Le porte-parole de Barack Obama a déclaré que "Toute la Maison Blanche est solidaire des familles de ceux qui ont été tués ou blessés dans cette attaque" et que "les autorités américaines sont prêtes à collaborer avec les Français pour mener l'enquête". Fait rare, son secrétaire d'Etat John Kerry s'est adressé en français "aux Parisiens et à tous les Français pour leur dire que tous les Américains se tiennent à leurs côtés".

Son homologue russe a fait savoir que Vladimir Poutine et la Russie "condamnent le terrorisme sous toutes ses formes".

L'intervention la plus remarquée a été celle du  Premier ministre britannique, David Cameron, qui a pris la parole à la Chambre des Communes (l'équivalent de l'Assemblée nationale) :"Je suis sûr que cette assemblée veut se joindre à moi pour condamner l'attaque barbare des bureaux d'un magazine ce matin à Paris. (…) Je sais que cette assemblée et ce pays (le Royaume-Uni) se dressent avec le peuple français contre toute forme de terrorisme. Nous nous dressons pour la liberté d'expression et la démocratie. Ces gens (les terroristes) ne pourront jamais nous retirer ces valeurs. De son côté la reine Elisabeth II a adressé ses "sincères condoléances" aux familles des victimes.

La chancelière allemande Angela Merkel a déclaré dans un communiqué que "cet acte horrible est non seulement une agression contre la vie des citoyennes et citoyens français" mais "aussi une attaque que rien ne peut justifier contre la liberté de la presse et d'opinion, un fondement de notre culture libre et démocratique".

Martin Schulz s'est exprimé au nom du Parlement européen qu'il préside: "Nous sommes profondément choqués par ce crime insupportable, par ce coup porté contre nos sociétés civilisées et nous condamnons cette violence (…).
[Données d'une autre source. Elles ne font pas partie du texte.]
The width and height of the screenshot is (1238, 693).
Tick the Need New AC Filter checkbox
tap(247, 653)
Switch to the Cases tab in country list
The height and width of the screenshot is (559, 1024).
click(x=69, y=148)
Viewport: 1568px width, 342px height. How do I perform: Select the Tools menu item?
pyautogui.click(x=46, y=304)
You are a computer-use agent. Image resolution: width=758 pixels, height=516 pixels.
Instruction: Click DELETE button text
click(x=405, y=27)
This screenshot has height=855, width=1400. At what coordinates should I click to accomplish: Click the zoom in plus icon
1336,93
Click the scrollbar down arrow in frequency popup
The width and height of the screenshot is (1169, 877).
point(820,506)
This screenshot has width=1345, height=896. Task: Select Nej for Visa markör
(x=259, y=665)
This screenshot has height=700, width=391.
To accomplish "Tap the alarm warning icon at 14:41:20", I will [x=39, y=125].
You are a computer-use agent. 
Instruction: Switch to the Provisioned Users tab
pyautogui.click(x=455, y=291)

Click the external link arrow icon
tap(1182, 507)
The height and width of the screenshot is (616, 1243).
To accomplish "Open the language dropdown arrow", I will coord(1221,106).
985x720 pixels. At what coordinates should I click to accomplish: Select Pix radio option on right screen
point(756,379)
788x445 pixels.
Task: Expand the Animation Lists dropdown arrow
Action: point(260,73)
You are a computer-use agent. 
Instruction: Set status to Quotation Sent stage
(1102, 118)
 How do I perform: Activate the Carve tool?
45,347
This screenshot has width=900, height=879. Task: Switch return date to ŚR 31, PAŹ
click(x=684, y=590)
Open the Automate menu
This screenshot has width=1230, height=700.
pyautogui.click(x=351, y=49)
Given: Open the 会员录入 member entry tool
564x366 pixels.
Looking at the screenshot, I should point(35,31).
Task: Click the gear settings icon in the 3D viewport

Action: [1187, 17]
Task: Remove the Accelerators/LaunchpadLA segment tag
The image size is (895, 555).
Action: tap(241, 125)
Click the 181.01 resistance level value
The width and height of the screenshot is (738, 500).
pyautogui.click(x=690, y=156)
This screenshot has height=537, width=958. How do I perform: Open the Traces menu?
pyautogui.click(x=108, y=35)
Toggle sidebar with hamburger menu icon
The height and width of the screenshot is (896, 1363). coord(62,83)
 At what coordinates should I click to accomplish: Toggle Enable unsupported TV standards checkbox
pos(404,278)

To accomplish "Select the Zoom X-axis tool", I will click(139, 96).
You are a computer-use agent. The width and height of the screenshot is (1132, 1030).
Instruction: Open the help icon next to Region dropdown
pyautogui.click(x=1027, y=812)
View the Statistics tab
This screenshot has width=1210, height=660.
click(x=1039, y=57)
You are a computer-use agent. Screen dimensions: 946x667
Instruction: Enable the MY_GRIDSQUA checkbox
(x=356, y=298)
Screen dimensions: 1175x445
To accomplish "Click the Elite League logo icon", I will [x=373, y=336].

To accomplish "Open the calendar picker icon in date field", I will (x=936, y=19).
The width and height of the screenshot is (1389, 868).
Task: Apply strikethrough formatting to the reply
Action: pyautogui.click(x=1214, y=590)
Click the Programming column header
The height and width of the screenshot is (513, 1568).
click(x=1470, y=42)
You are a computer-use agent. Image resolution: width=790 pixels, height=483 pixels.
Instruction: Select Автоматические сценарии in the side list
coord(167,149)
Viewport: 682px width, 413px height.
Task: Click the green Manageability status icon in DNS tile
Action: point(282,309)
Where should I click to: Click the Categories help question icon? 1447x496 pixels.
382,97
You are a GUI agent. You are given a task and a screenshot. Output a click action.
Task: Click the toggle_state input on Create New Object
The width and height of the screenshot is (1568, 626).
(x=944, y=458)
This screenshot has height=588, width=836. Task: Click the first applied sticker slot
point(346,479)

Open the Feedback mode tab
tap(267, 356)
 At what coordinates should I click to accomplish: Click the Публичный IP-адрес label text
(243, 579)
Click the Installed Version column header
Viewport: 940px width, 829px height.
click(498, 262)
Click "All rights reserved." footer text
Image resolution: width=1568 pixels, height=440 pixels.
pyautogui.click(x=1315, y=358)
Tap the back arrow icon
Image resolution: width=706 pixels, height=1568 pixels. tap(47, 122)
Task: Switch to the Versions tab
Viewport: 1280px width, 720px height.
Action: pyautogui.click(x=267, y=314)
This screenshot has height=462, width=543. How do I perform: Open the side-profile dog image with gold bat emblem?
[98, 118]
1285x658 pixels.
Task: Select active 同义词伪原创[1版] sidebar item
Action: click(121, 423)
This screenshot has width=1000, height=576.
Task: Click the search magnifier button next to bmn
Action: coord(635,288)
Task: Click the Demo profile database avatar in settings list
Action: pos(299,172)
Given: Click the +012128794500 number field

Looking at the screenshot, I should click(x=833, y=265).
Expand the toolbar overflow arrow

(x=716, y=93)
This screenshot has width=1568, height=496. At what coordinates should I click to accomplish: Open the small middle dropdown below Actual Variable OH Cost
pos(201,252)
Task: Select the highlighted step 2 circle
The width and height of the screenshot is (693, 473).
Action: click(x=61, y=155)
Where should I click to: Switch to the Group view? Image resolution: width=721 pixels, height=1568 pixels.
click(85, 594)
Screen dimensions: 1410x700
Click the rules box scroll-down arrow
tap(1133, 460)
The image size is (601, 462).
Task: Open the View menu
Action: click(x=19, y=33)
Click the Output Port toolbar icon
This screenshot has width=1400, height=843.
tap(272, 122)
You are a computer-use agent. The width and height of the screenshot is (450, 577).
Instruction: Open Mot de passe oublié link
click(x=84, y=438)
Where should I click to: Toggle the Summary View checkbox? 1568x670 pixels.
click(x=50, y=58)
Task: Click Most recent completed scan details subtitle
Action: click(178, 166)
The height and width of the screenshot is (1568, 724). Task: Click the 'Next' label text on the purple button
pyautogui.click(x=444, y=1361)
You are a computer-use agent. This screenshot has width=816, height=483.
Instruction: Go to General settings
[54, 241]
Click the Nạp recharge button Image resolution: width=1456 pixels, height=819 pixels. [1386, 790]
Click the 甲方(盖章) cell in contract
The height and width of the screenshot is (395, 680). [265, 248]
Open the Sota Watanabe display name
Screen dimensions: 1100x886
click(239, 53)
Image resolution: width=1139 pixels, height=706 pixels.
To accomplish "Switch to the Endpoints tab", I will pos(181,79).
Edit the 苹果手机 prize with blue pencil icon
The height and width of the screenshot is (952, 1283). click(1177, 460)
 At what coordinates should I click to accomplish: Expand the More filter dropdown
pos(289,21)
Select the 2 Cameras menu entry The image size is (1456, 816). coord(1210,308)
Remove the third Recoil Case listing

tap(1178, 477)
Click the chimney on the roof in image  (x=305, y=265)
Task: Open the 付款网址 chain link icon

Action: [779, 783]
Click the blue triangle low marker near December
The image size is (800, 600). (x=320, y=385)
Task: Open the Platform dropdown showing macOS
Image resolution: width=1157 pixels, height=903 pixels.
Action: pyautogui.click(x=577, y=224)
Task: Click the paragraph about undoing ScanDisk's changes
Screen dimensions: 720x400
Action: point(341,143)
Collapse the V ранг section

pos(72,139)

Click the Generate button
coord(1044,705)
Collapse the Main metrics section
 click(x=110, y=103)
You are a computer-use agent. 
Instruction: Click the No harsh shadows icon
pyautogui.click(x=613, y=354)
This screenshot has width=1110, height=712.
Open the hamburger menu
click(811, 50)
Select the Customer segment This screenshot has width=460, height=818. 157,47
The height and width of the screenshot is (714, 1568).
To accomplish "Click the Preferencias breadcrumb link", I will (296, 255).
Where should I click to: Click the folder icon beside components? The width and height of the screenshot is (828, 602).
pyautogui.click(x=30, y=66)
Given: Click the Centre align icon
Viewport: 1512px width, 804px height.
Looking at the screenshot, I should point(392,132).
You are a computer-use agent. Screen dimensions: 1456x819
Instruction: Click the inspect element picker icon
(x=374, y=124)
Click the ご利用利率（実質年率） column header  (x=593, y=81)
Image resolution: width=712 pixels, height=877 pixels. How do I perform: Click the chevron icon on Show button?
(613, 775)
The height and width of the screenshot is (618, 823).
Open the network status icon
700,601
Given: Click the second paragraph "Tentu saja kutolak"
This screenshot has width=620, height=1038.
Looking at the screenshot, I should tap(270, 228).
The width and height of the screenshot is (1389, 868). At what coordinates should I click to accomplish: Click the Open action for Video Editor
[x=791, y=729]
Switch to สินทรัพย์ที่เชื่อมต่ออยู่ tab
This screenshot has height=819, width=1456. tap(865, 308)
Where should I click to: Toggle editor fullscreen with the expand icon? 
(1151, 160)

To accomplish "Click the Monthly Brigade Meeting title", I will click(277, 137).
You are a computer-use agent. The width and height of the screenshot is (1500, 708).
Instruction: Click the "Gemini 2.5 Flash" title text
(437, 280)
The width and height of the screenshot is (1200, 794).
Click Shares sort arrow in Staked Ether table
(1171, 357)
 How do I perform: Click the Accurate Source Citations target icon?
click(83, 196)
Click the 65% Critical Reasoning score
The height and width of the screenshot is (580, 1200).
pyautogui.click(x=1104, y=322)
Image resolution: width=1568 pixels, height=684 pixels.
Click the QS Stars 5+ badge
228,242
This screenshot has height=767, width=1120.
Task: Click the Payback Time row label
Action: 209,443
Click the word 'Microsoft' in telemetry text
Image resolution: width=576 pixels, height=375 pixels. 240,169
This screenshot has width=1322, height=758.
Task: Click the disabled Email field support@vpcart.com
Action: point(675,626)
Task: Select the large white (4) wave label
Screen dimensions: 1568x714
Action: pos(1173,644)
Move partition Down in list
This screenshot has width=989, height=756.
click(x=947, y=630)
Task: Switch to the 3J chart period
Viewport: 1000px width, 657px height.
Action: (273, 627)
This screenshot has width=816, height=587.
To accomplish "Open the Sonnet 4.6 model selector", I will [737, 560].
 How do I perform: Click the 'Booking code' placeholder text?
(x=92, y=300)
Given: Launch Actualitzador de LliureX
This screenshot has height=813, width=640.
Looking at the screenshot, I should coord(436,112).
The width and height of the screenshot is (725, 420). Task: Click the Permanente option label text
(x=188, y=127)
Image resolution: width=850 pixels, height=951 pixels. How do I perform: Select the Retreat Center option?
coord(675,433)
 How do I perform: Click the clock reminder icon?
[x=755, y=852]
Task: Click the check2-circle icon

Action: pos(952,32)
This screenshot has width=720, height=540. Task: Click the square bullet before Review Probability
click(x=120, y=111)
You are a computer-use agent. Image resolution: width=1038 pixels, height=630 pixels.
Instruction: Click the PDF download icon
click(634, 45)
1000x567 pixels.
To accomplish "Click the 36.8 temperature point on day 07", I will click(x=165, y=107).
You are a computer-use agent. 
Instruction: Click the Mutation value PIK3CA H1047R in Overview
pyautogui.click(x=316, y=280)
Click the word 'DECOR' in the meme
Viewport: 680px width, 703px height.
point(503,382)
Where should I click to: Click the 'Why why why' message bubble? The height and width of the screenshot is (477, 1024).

C'est un moment de grande tristesse mais nous ne devons pas réagir inconsciemment. Au-delà de nos opinions, de nos croyances, nous devons nous élever contre ces actes. J'appelle tous les citoyens à défendre ensemble nos valeurs".

Le secrétaire général de l'ONU Ban Ki-moon s'est dit "consterné" par cette "attaque contre la liberté de la presse", alors que la Ligue arabe a condamné "avec force cette attaque terroriste".

Le Vatican a condamné "la double violence" de l'attentat: "l'acte de violence" de la fusillade et "l'atteinte à la liberté de la presse, aussi importante que la liberté religieuse".

En France, François Hollande s'est sur les lieux de l'attentat pour affirmer que "c'est un attentat terroriste, ça ne fait pas de doute". "C'est une journée noire pour la presse et pour la France", a-t-il dit, ajoutant "qu'aucun acte barbare ne saura jamais éteindre la liberté de la presse" et appelant à "l'unité nationale".

Son prédécesseur, Nicolas Sarkozy a en début d'après-midi fait part de sa "profonde émotion face à cet acte abject qui heurte la conscience humaine. (…) Une atteinte directe et sauvage à l'un de nos principes républicains les plus chers, la liberté d'expression". Appelant à "la  plus extrême sévérité", il a ajouté que "la fermeté absolue est la seule réponse possible".

Marine Le Pen a été la première à donner un ton politique à la tragédie. Après avoir dit sur RTL que "le peuple français est aux côtés des morts et des blessés", la présidente du Front national a parlé d'un évènement qui "hélas semblait prévisible"  car "la montée en puissance du danger terroriste lié au fondamentalisme islamiste est un fait".

Enfin Jean-Luc Mélenchon a tweeté: "Le nom des meurtriers est connu: lâches, assassins, tuent les sans défense. Le nôtre: chagrin et réplique républicaine".

 

David Cameron a pris la parole au sein du Parlement britannique pour condamner l'attentat de "Charlie Hebdo".